- 作業内容
1. 世田谷区内の訪問記を二文で要約すること。
2. 世田谷区内の訪問記を、最後の文の後から書き継ぐこと。

六百八十四、駒沢オリンピック公園、馬事公苑、九品仏、駒澤大学
平成二十七乙未
四月五日(日)
駒沢オリンピック公園
お花見を兼ねて世田谷区内の三箇所を訪問した。まづは駒沢オリンピック公園でここは三年程前に紅葉を見に来たことがある。紅葉といふよりは黄葉だつたと記憶してゐる。前回に続き今回もオリンピックメモリアルギャラリーを見学した。東京オリンピックを境に全国から特徴がなくなつたといふ話を聞いたことがある。正しくはその数年前の所得倍増計画で世の中が変つたといふべきだらう。当時私は小学校低学年だが世の中がだんだん悪くなつたと感じたことを覚えてゐる。
展示ではアベベ、円谷の波乱万丈の人生が印象に残つた。とかく良いことばかりを展示して悪いことは隠すものだが、悪いことも悲劇の美学として展示するのはよいことである。最近は悲劇を社会破壊の口実に使ふ偏向新聞社が目立つが、悲劇は隠してはいけないし社会破壊に使つてもいけない。オリンピックメモリアルギャラリーは良識ある展示と言へる。
前回見たから今回は寄らなかつたが管制塔は電波の発信、交通管制、会場内の水道と電気の管理を行なつた。五重塔を連想させるその構造は会場と調和が取れてゐる。
四月六日(月)
馬事公苑
馬事公苑は「東京 お花見」で検索して見つけた。第14回桜まつりである。中央通路には民間による販売車がずらりと並び、物品や昼食を売つてゐた。過去の有名馬が三頭展示された。桜の木の近くではお花見を楽しむグループが幾つもあつた。
最大の呼び物はファンタジックホースショーといふ馬と人によるショーである。私が感心したのは調教師の方がスーツを着たまま職人に徹したことである。とかくこの場合、人間のほうもニコニコしたりいろいろしゃべったりするものだが、無言で顔の表情も変へず調教師に徹した。この姿勢は立派である。職人の美学を感じた。この方は始まる30分ほど前にオープンスクエアといふ場所で馬に綱をつけてぐるぐる回転させて走らせてゐた。何をしてゐるのだらうと思つたが、なるほどショーに備へて準備運動だつた。
四月八日(水)
九品仏
九品仏は二十年ほど前に一回来たことがある。しかし完全に忘却し九体の小さな仏像が並ぶと思つてゐた。実際に参詣しその広い境内、三体づつ三つの堂に分かれた大きな仏像に驚いた。本堂は入場料ではなく喜捨をお願ひしますといふことで靴を脱ぎ百円を入れて上がつた。これは宗教心のあるよい方法である。経済上から見れば切符の職員を置かず本堂はそれほど見るものがある訳ではない。しかし本堂でくつろいだり座つて外の庭園を眺める人たちの穏やかな顔つきを見て、ここは仏教心を取り戻す寺院として立派なものである。

- 提供データ
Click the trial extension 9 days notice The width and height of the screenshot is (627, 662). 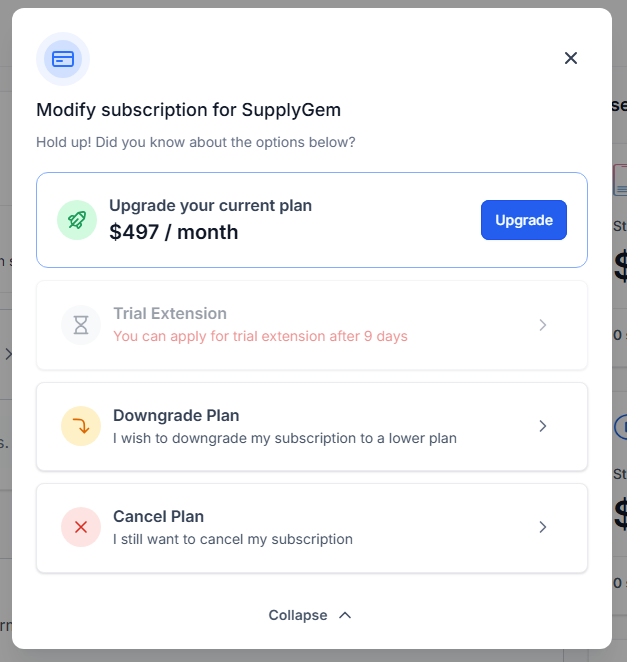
...
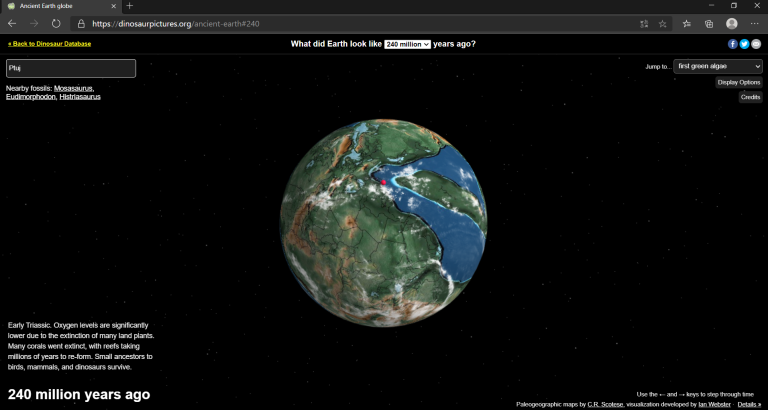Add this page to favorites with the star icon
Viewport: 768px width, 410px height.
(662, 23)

- 作業別出力
1. 筆者は平成二十七年四月、花見を兼ねて世田谷区内の駒沢オリンピック公園と馬事公苑、九品仏を訪れた。オリンピックメモリアルギャラリーではアベベと円谷の波乱万丈の人生が印象に残り、馬事公苑のホースショーでは無言で調教に徹する調教師に職人の美学を感じ、九品仏では三つの堂に分かれた大きな仏像に驚いた。

2.
寺院や神社を訪れるとそこに宗教心を感じるときと感じないときがある。靖国神社を参詣したとき宗教心を強く感じた。本来感じなくてもその理由を見つけるのは容易である。それなのに感じるのはなぜかといへば周りの参拝者たちの真剣な態度である。今回九品仏で参拝者たちに強く宗教心を感じた。
四月九日(木)
駒澤大学
駒澤大学の禅文化歴史博物館に行つたが、土曜で休館日だつた。開館の日に再度訪問したい。代りに学生食堂で昼食を食べた。野菜カレーが270円で安いので食べてみた。ここの学生食堂は値段も手頃で学生にとりよい環境である。しかしこれだけだとたんぱく質が不足するので外で100円マックを一つ食べた。
かつて曹洞宗の寺院などを訪問すると総持寺日曜参禅会会員の何々ですと名乗つたが、日曜参禅会がなくなつたので今は名乗らなくなつた。
四月十一日(土)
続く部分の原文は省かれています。